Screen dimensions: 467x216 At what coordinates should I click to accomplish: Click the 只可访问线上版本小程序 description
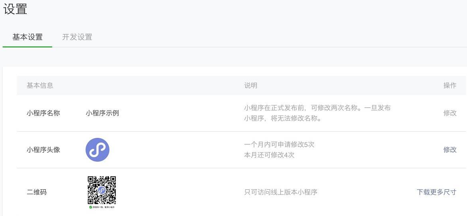point(281,192)
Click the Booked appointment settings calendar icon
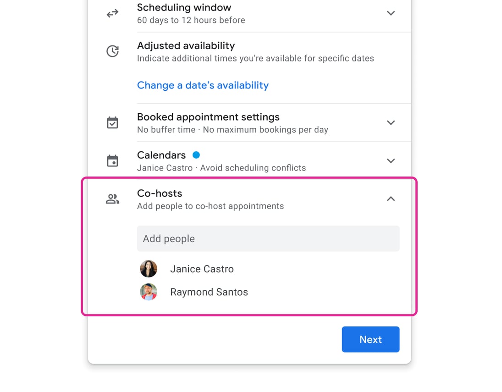502x392 pixels. click(112, 122)
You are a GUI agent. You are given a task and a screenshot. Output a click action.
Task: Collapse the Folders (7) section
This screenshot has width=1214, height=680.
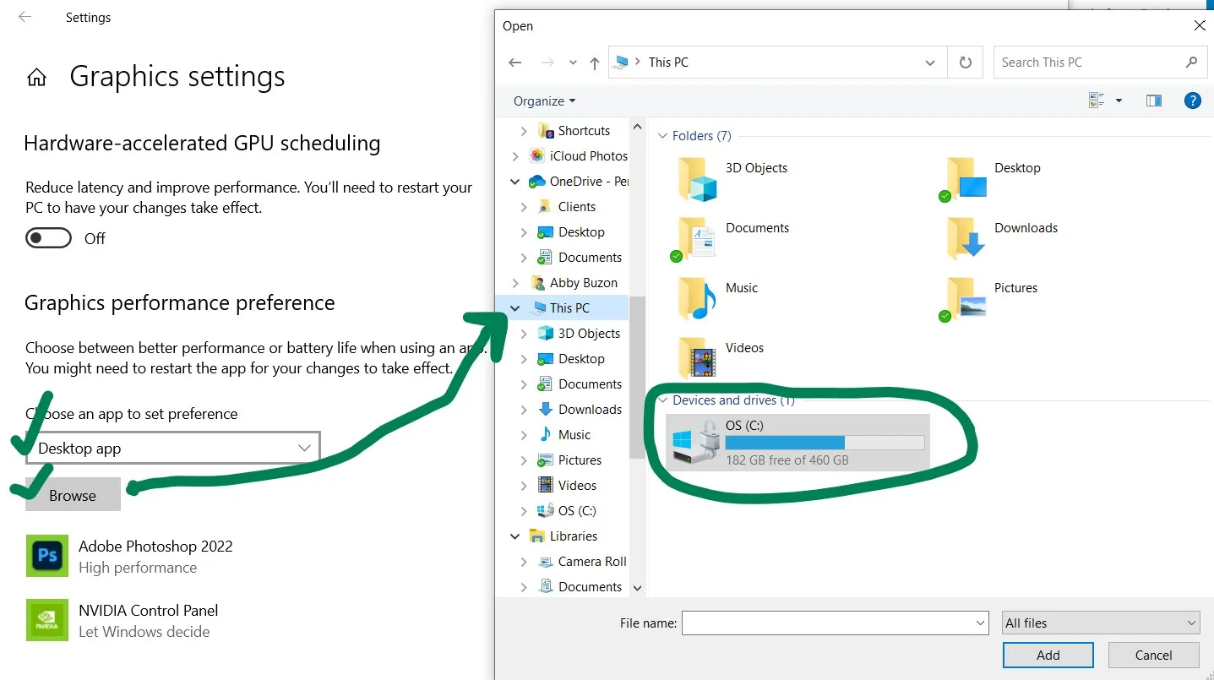662,135
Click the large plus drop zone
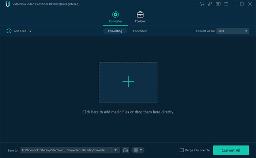The height and width of the screenshot is (158, 256). tap(128, 82)
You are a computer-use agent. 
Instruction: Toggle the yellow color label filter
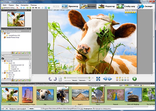click(x=126, y=85)
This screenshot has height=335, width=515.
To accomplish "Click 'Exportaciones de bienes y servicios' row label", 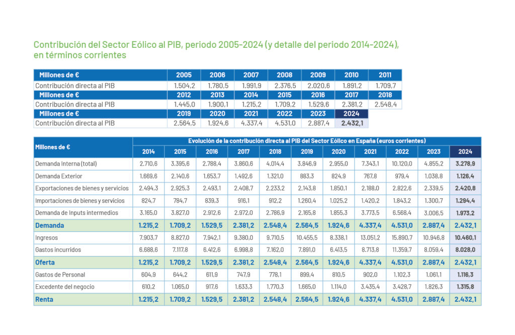I will point(82,188).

------------------------------------------------

Przekształć w listę numerowaną wiersze zestawienia, zaczynając od jego początku i kończąc na wierszu zawierającym „The height and”, łącznie z oboma krańcami. Pomiń puste wiersze i nie umieszczaj w odpowiedzi obrazów.

1. Screen dimensions: 467x216 At what coordinates should I click to accomplish: Click the 只可访问线上版本小程序 description
2. point(281,192)
3. Click the Booked appointment settings calendar icon
4. 502x392 pixels. click(112, 122)
5. You are a GUI agent. You are given a task and a screenshot. Output a click action.
6. Task: Collapse the Folders (7) section
7. This screenshot has width=1214, height=680.
8. 662,135
9. Click the large plus drop zone
10. The height and width of the screenshot is (158, 256). tap(128, 82)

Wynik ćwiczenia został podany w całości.